— start DATA FOR THIS TASK —
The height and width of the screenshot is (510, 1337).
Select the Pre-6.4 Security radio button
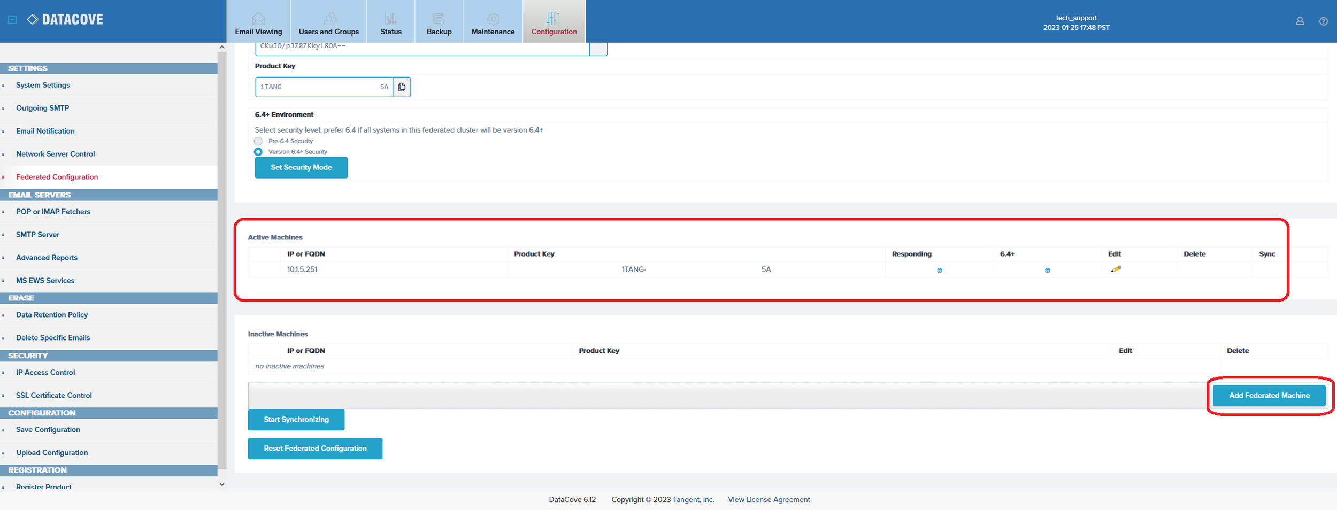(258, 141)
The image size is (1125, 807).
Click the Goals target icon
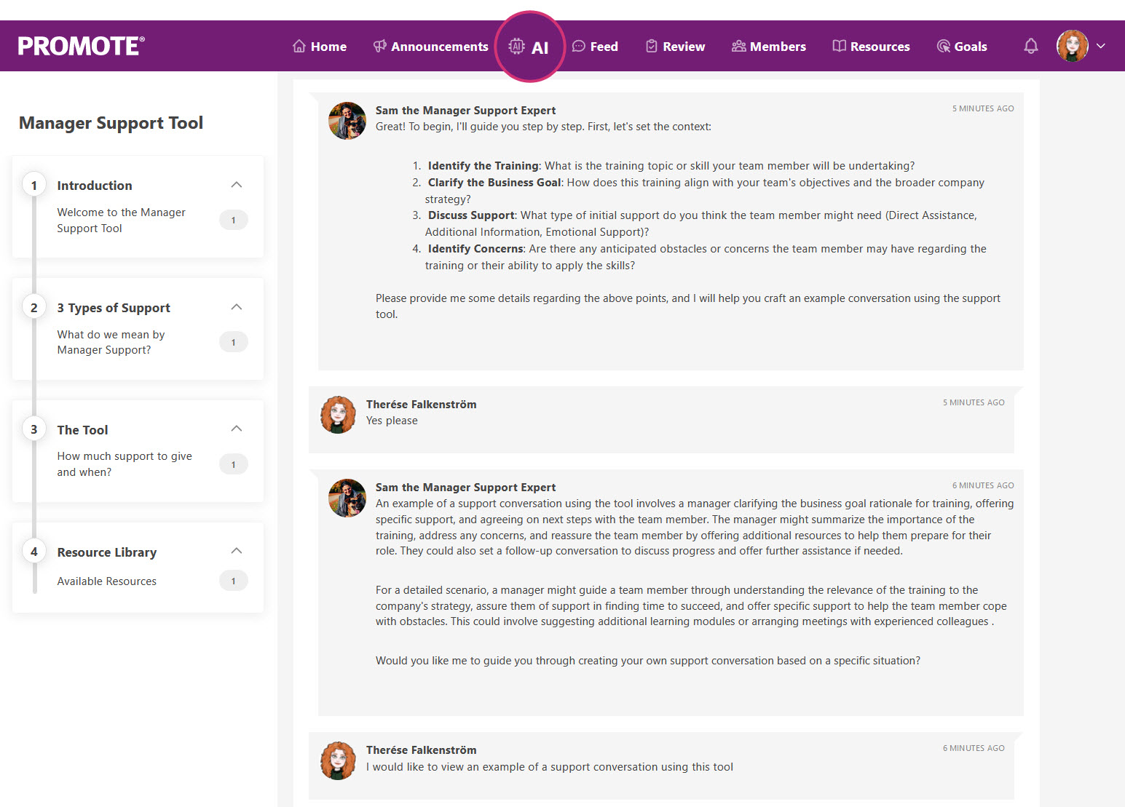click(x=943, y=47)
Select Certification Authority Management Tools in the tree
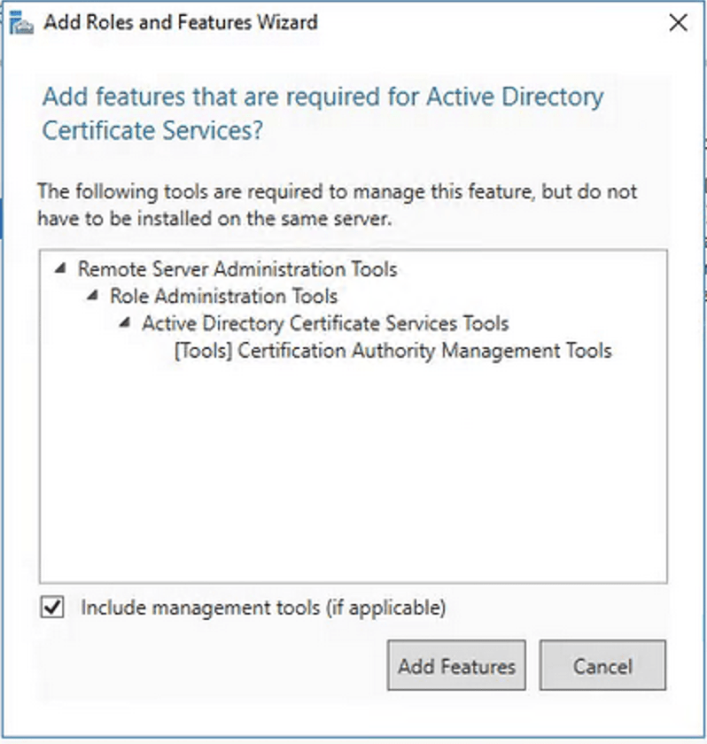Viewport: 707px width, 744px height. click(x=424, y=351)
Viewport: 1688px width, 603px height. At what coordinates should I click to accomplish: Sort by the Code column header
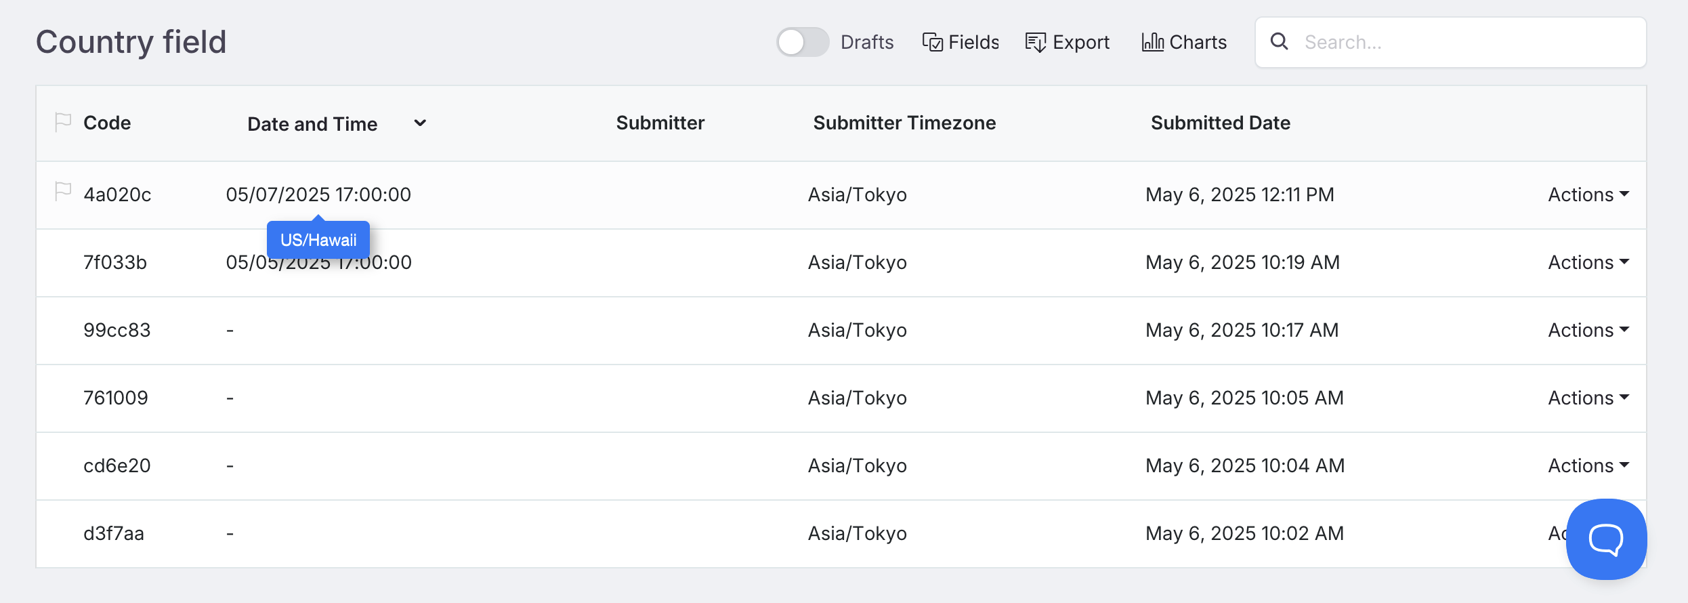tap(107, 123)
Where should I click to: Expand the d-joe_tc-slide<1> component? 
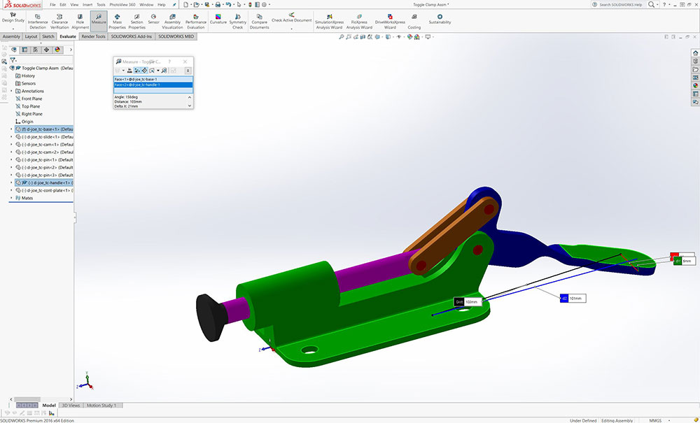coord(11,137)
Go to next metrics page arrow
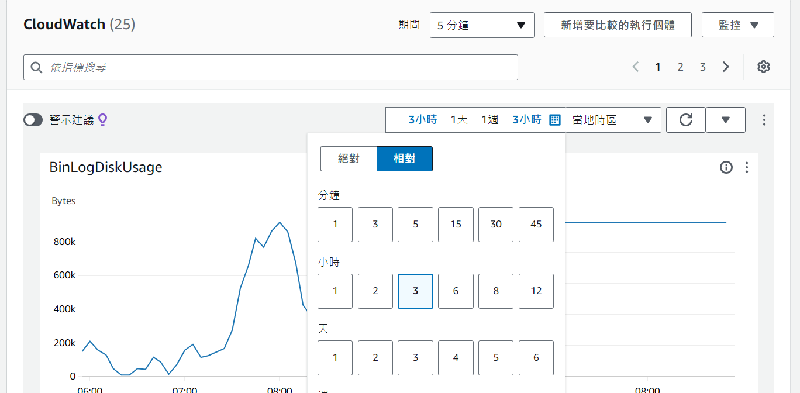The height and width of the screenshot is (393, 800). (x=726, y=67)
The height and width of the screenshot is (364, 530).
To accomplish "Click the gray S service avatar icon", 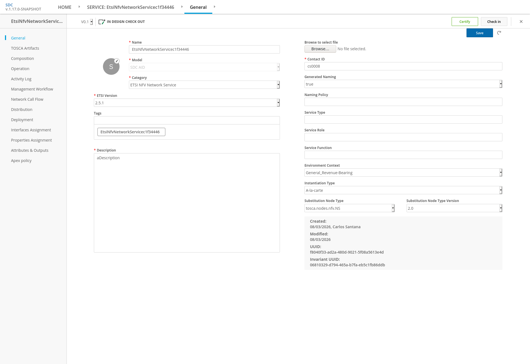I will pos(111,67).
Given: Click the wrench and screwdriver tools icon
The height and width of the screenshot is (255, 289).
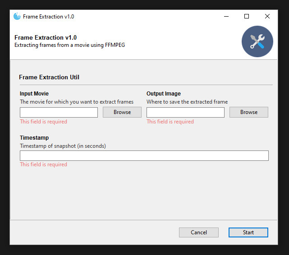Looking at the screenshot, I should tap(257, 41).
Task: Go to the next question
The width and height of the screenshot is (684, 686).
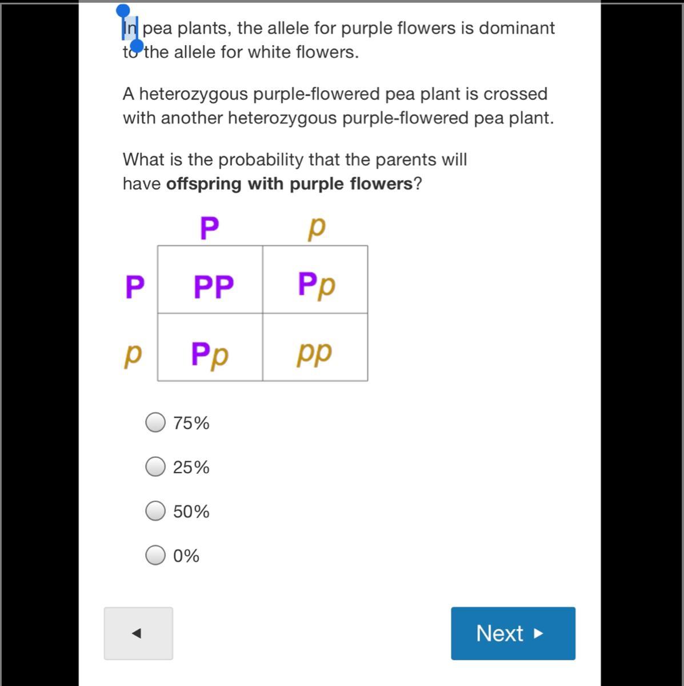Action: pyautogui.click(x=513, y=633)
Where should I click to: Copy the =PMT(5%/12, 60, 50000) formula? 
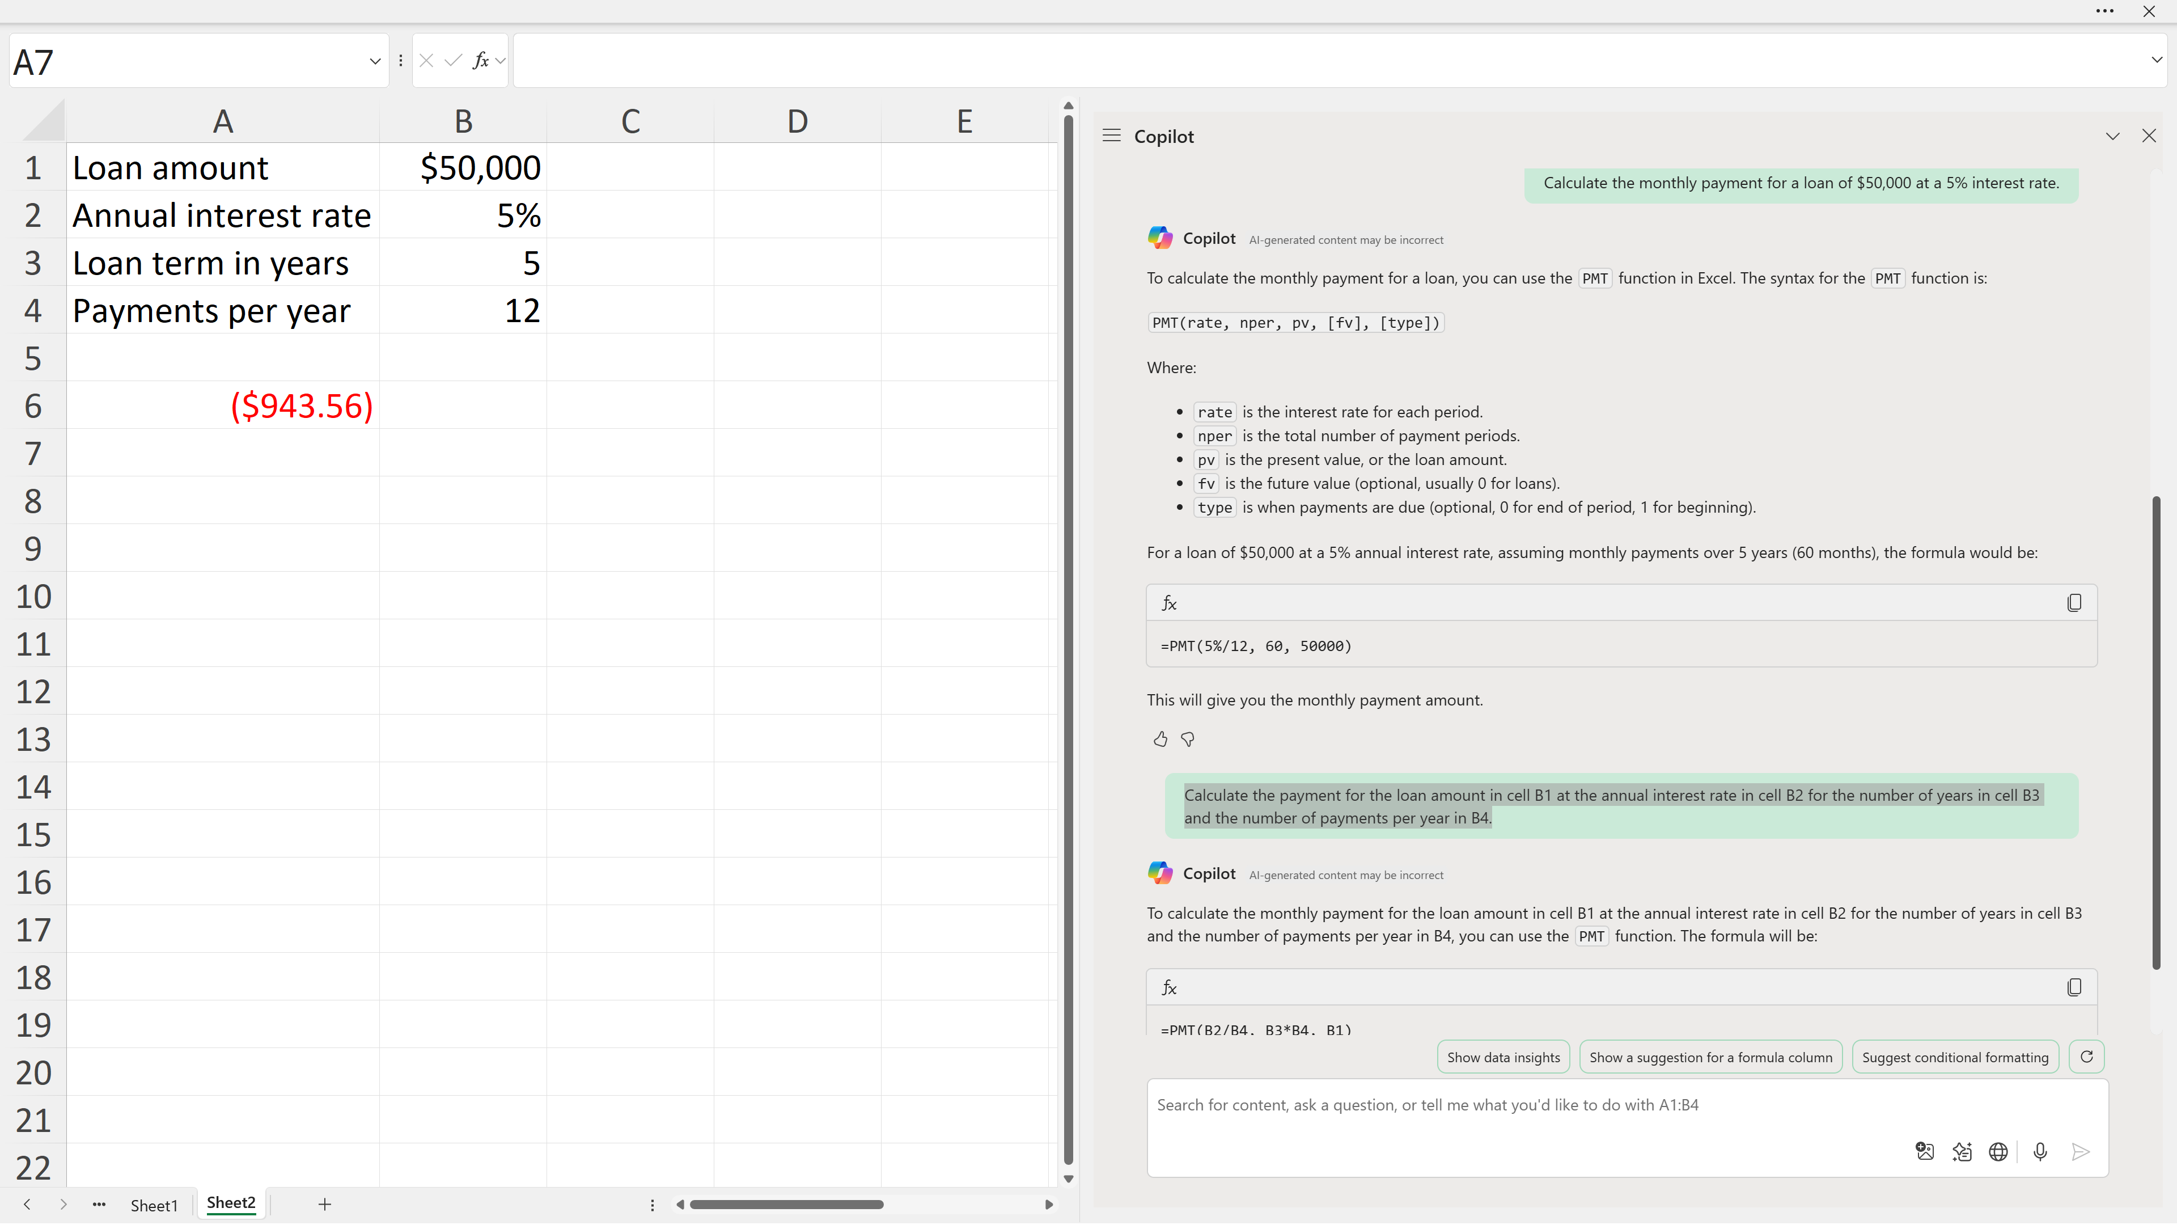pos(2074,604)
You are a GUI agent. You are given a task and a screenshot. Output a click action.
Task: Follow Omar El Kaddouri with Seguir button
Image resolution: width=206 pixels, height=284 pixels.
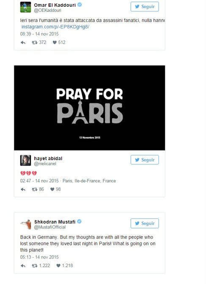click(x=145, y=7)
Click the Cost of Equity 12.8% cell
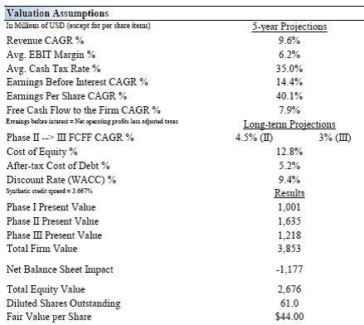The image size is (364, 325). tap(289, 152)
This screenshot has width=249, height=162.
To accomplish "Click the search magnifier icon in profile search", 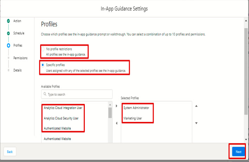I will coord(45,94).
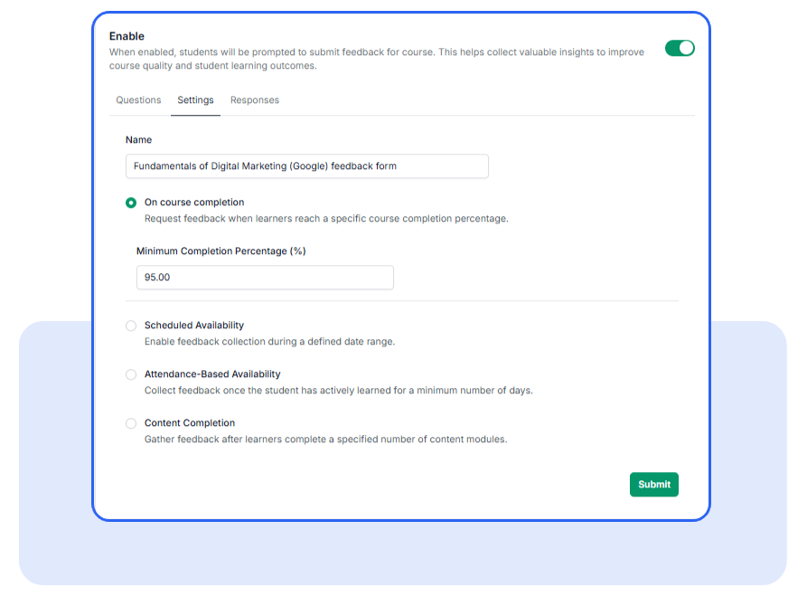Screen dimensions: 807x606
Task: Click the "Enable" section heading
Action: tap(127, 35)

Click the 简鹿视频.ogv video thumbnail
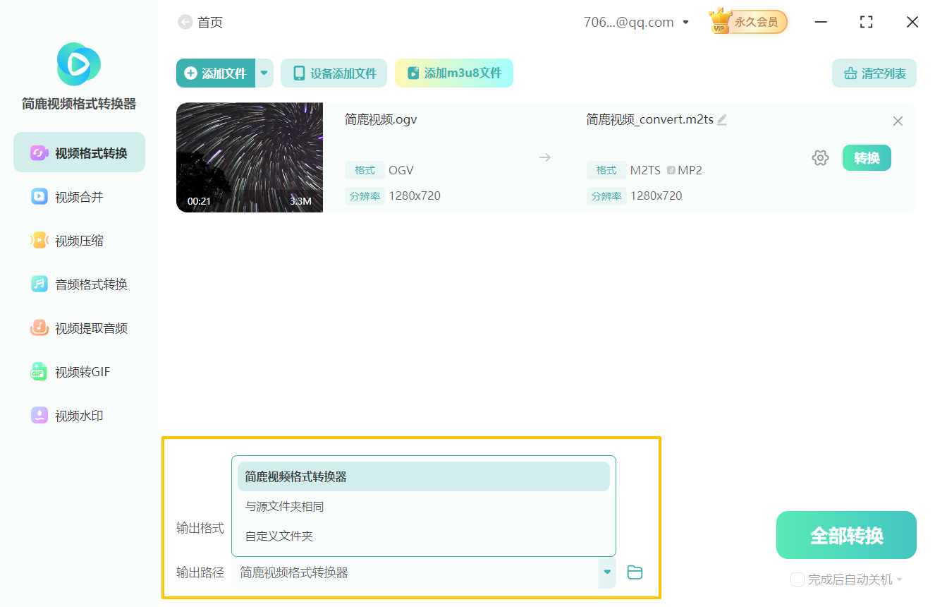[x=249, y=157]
— end DATA FOR THIS TASK —
Give the rows above as a numbered list, from the line that contains "Task: Go to the next question" down to the line that contains "The image size is (364, 325). tap(289, 152)", both included. Leave out blank lines and pictures.

1. Task: Go to the next question
2. The width and height of the screenshot is (684, 686).
3. Action: pyautogui.click(x=513, y=633)
4. Where should I click to: Copy the =PMT(5%/12, 60, 50000) formula? 
5. pos(2074,604)
6. You are a GUI agent. You are given a task and a screenshot. Output a click action.
7. Task: Follow Omar El Kaddouri with Seguir button
8. Image resolution: width=206 pixels, height=284 pixels.
9. click(x=145, y=7)
10. Click the Cost of Equity 12.8% cell
11. The image size is (364, 325). tap(289, 152)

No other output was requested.